Una ballade cuntre lo anemi danor che nei suoi sette brani fatti di magiche soluzioni nervine e claudicanti smorzate in strani canti monastici all’ombra inquietante di una cattedrale (“Eder Og Hæder”), di una dinamica sempre avvincente tra tempi seriamente lugubri e tormentati (“Fornægter Din Æt”) spediti col battito di ciglia di uno schizofrenico nella danza tra le più vivaci e veloci, sgraziate fiamme di un’aurora cremisi e infernale (“Ved Sværdets Klinge Skal Du Forgå”), è costantemente capace di abbracciare con l’udito un ampio spettro affastellato di sensazioni irregolari e sdentate che vanno dall’assurdo di una già citata “Eder Og Hæder” al profondamente drammatico con cui si apre il pezzo da novanta “Du Skæbnesvangre Stund” (con quella sua rullata assassina che fa sognare…), sospese e rapsodiche all’interno dello spazio dei singoli brani al pari di una gesta danorum celebrante però il caos medievale. Ma il suo blasone è nondimeno già lucente: le chitarre della magnifica cavalcata in “Døden Står Ved Himmelens Port” ergono alti stendardi dorati nel suo lancio verso il clangor di spade e subito dopo, condite dalle prodezze canore di una voce che non spreca neanche una goccia della sua malata sensibilità in urla martoriate, esasperate ed angustiate verso un cielo muto come la storia in tutta risposta, nonché da sprazzi folkloristici che sembrano campionati direttamente dalle piazze sporche di un’altra e lontana età per tutto l’album, i messeri Ole Luk, Simon Frenning e l’omonimo Skotte danno in un debutto persino lezione di trionfale, finissima tessitura atmosferica a tantissimi nel filone di quel Black Metal che fa ricca incetta di scenari fantastici e medievali, qui vividi e reali come raramente accade di ascoltare.

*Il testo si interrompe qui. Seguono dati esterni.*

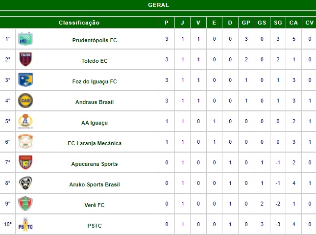Open the GERAL tab header

pos(158,5)
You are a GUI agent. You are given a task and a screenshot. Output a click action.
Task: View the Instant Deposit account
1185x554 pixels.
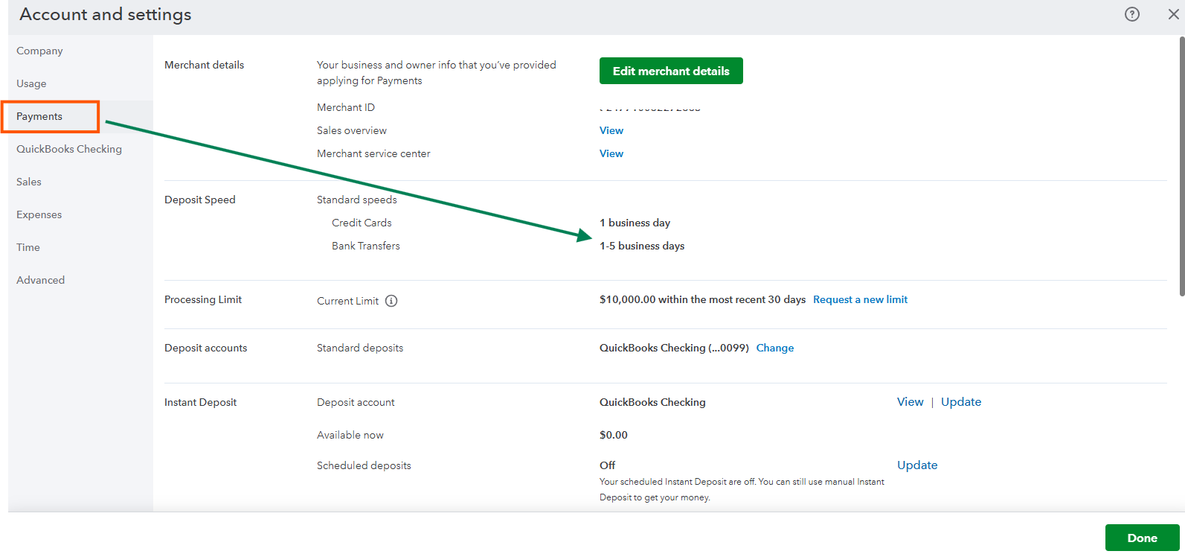[910, 402]
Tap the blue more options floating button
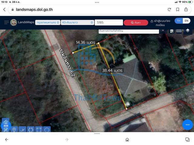The height and width of the screenshot is (145, 194). [x=187, y=124]
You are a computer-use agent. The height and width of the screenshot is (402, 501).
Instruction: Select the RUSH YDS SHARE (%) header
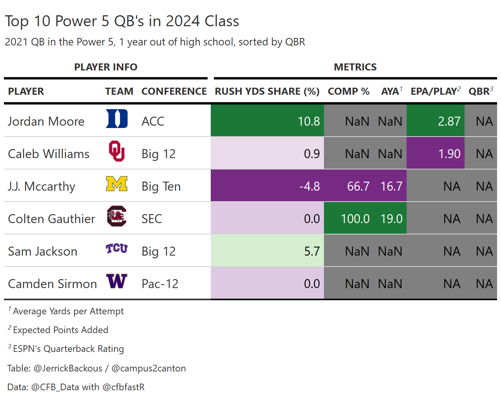pyautogui.click(x=267, y=92)
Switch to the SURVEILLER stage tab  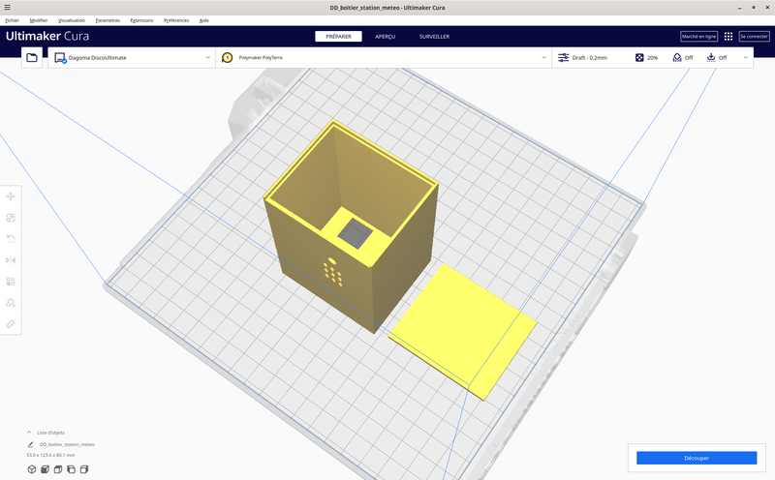pos(434,37)
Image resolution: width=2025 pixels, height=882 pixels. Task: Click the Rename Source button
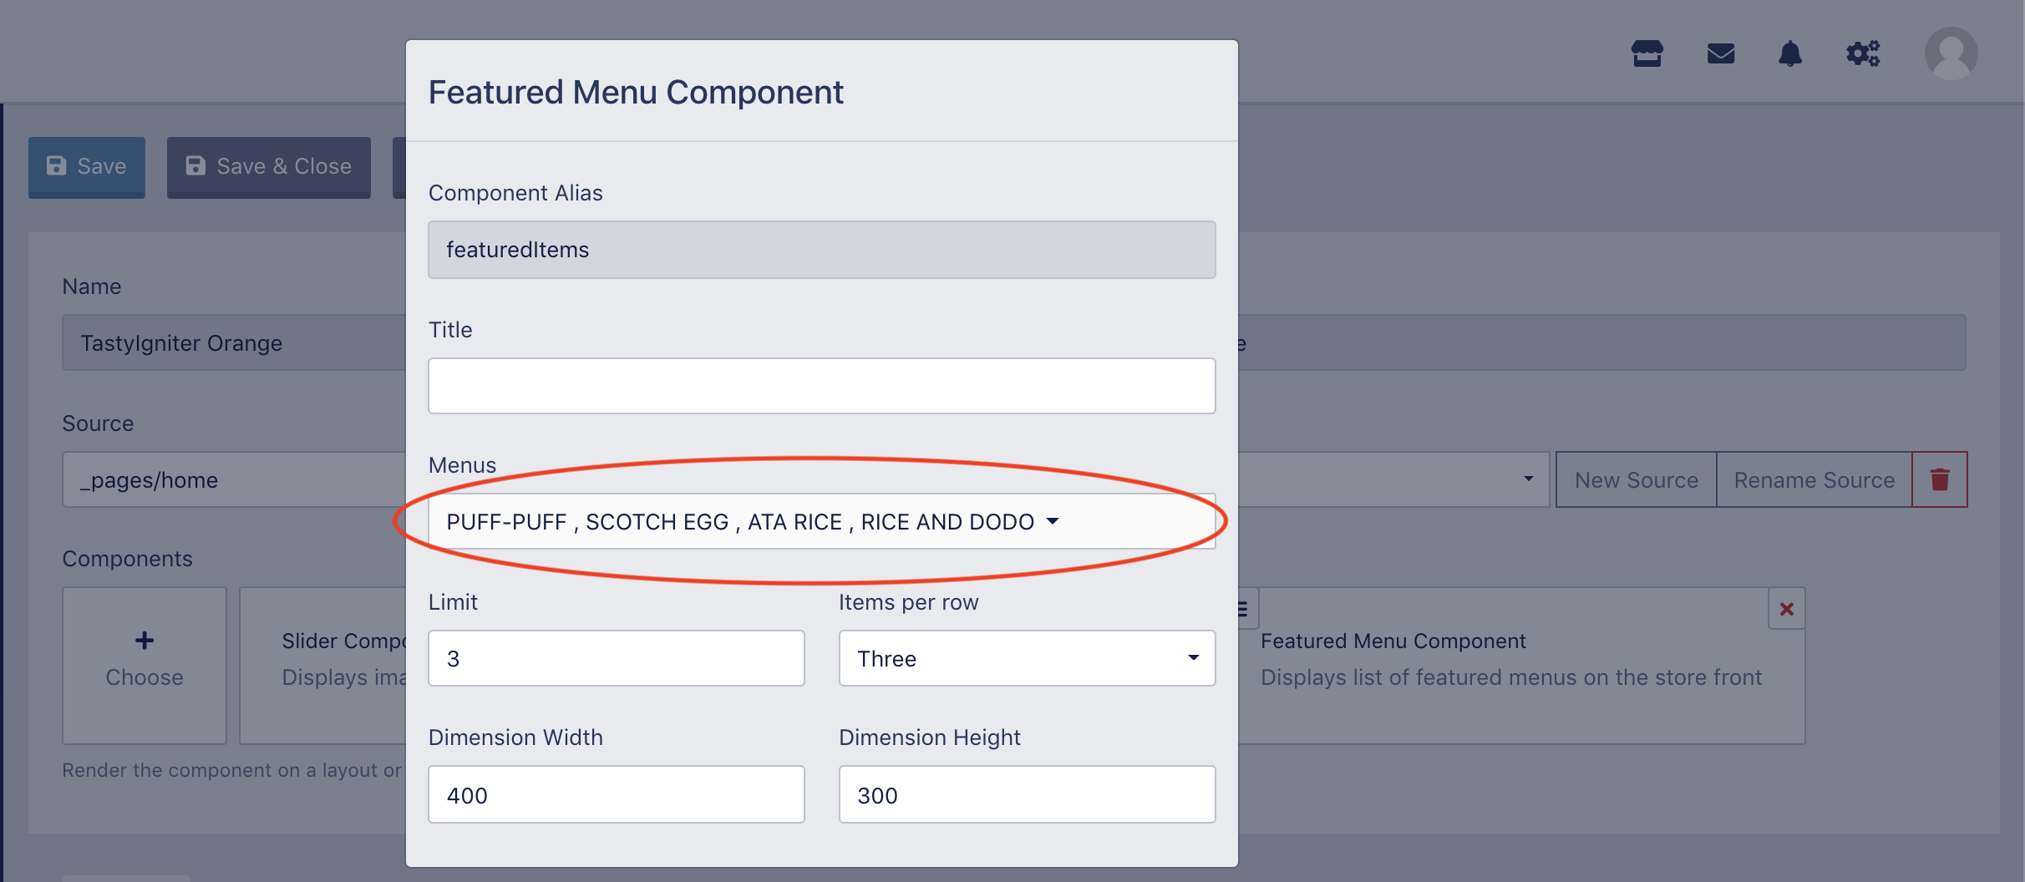click(1814, 479)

“Morgenrødens Helvedesherre” è dunque una prima prova d’eccezione, decisamente interessante e diversa, sorprendentemente ricca di carattere benché non totalmente priva di difetti minori che tuttavia non ne pregiudicano mai la bontà complessiva. Impossibile non notare a conti fatti una qualche mancanza di ulteriore spessore di fondo che non gli permette presumibilmente di restare -per il momento- longevo quanto altri esempi del più fino Black Metal dell’annata in corso o anche solo del suo filone (sebbene già infinitamente superiore sotto ogni punto di vista ai vari e ben più rodati Véhémence, Aorlhac, Obsequiae o Darkenhöld); oppure come la composizione di brani anche molto diversi tra loro e sempre perfettamente caratterizzati potesse tuttavia sicuramente svilupparsi e progredire meglio di così al suo interno (cosa che verosimilmente farà in futuro); e tuttavia quel che resta è che “Morgenrødens Helvedesherre”, anche quando gioca al palese gioco d’altri, segue le sue sole regole rendendosi già in più d’un verso unico: tutto il dramma di cui è intessuto un disco come il primo del trio danese si fa beffardo, caricaturale e fiato autoriale di vagabondi, mendicanti e folli quanto delle armature che li vestono al di fuori, come fosse dipinto da un Brueghel degli inferi o di un Bosch assillati da depravazioni e dannazioni in terra, e la proposta si smarca quindi felicemente da qualunque paragone con altri che non sia banalmente estetico ed estetizzante. L’oscurità, ma soprattutto l’angoscia tutta medievale degli Heltekvad irretisce e non lascia scampo perché foriera anch’essa di un fastidio raro e nuovo che è -guarda caso- interiore. Quelle urla di martirio sono il ritratto su pentagramma di quanto seriamente senza voce di conforto sappia dimostrarsi la storia per il singolo e i suoi personali spettri qui curiosamente osservati d’ambo i lati – il sensibile ed il mitico al pari; e di come su quegli sconnessi ed immondi lastricati, sui campi di battaglia in tempi oscuri che ancora perseguitano nel bene e nel male l’inconscio collettivo di mezzo mondo e nutrono l’immaginazione e la realtà dei popoli del mare per cui vivere est vincere, si è perpetrata una storia che ha l’iniziale maiuscola e minuscola al medesimo tempo.